═══ Source data ═══
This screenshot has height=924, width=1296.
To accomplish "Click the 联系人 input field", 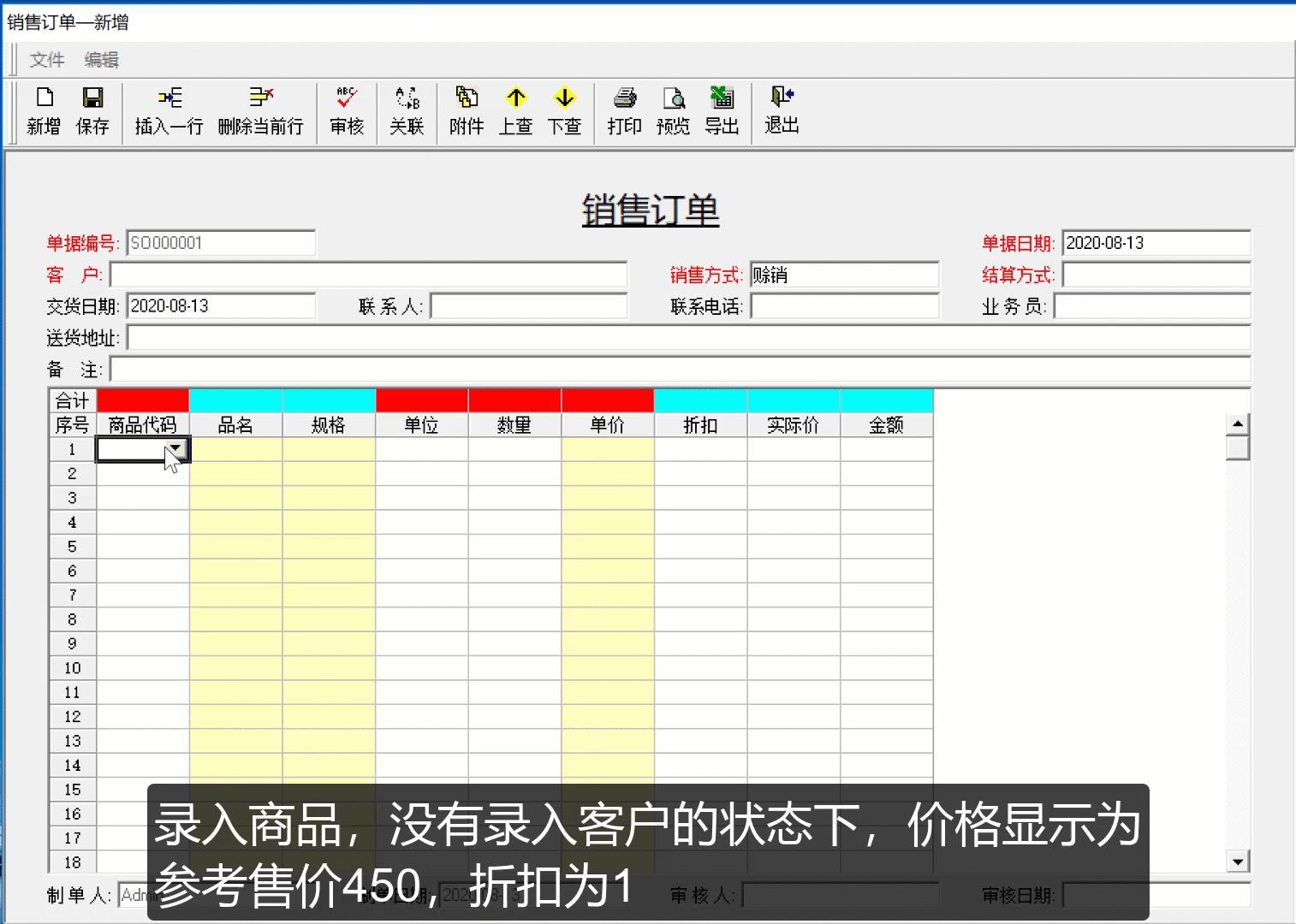I will coord(529,305).
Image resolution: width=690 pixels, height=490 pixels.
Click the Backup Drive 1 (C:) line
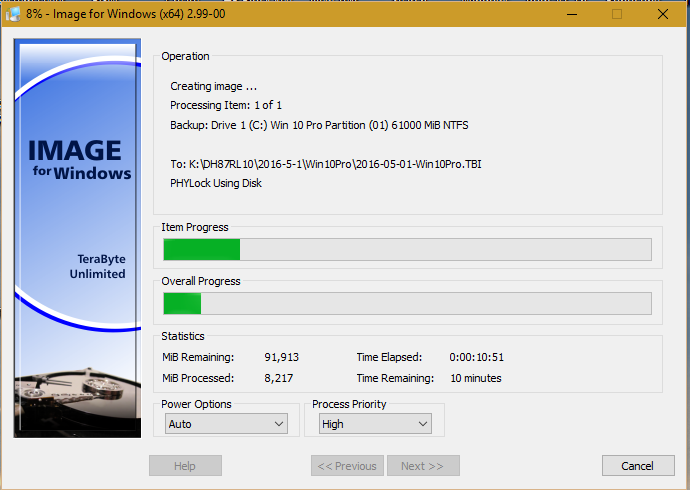click(319, 125)
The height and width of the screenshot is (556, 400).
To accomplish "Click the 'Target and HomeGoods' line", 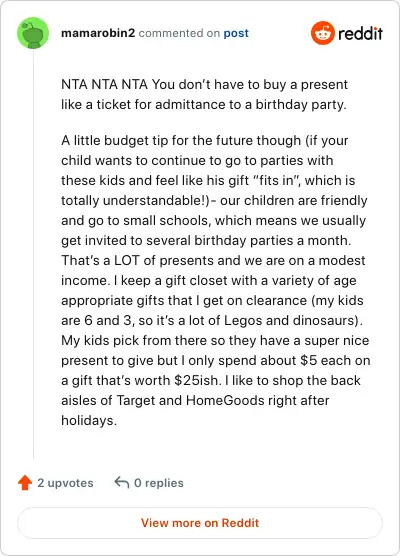I will 195,400.
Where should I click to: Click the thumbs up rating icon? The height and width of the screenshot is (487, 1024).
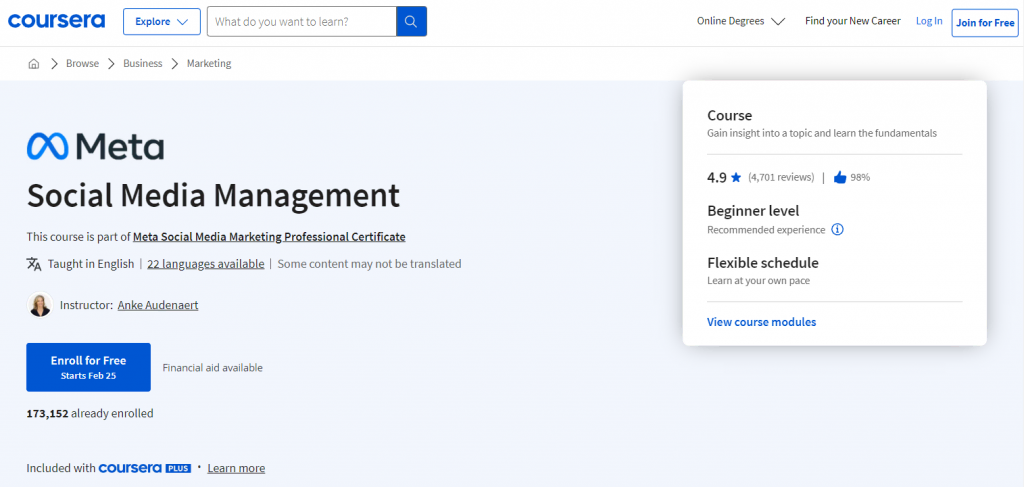tap(840, 177)
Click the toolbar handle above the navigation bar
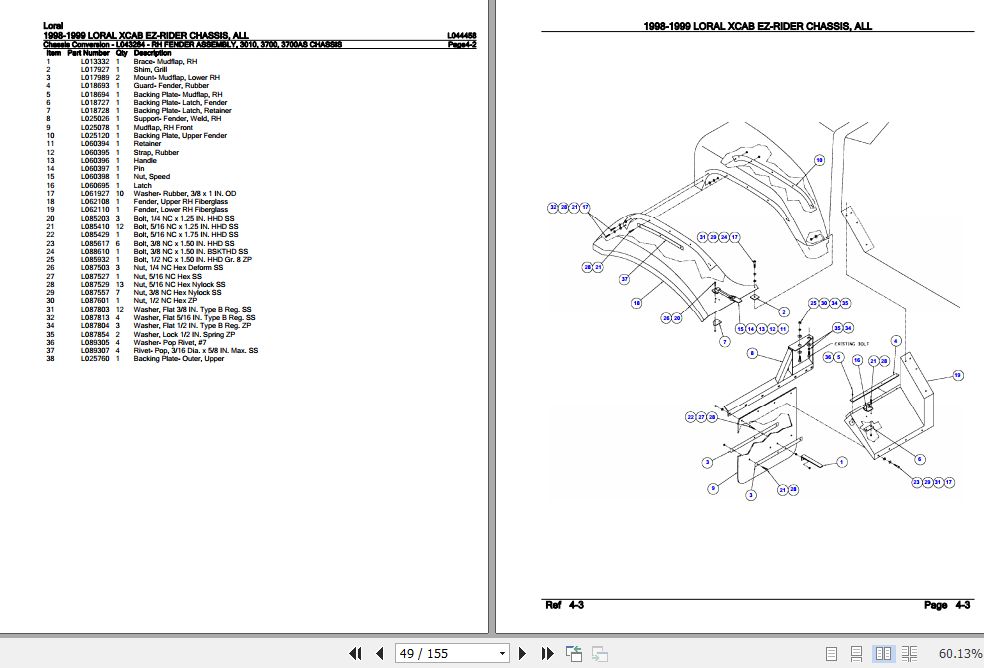This screenshot has width=984, height=668. tap(492, 638)
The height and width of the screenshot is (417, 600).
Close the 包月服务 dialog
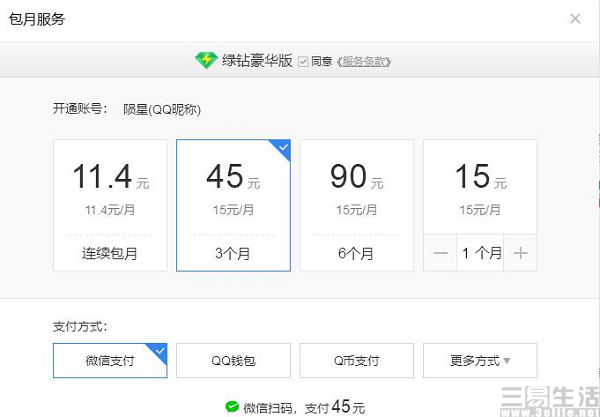click(575, 18)
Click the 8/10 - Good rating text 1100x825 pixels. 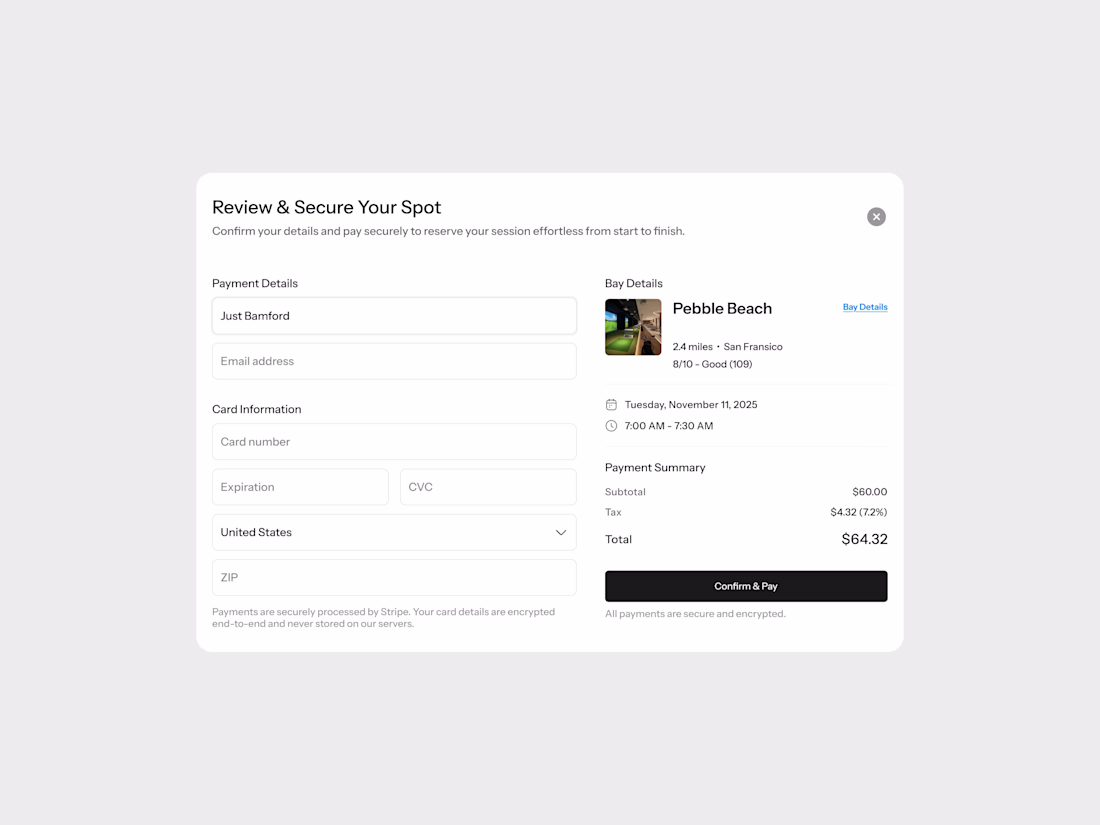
═══
Required work:
Please give a word-for-word transcript of the lines from the one holding "Close the 包月服务 dialog" through the final line of the entries, both ends kept, with no pictures.

Solution for this problem:
Close the 包月服务 dialog
click(575, 18)
Click the 8/10 - Good rating text 1100x825 pixels. 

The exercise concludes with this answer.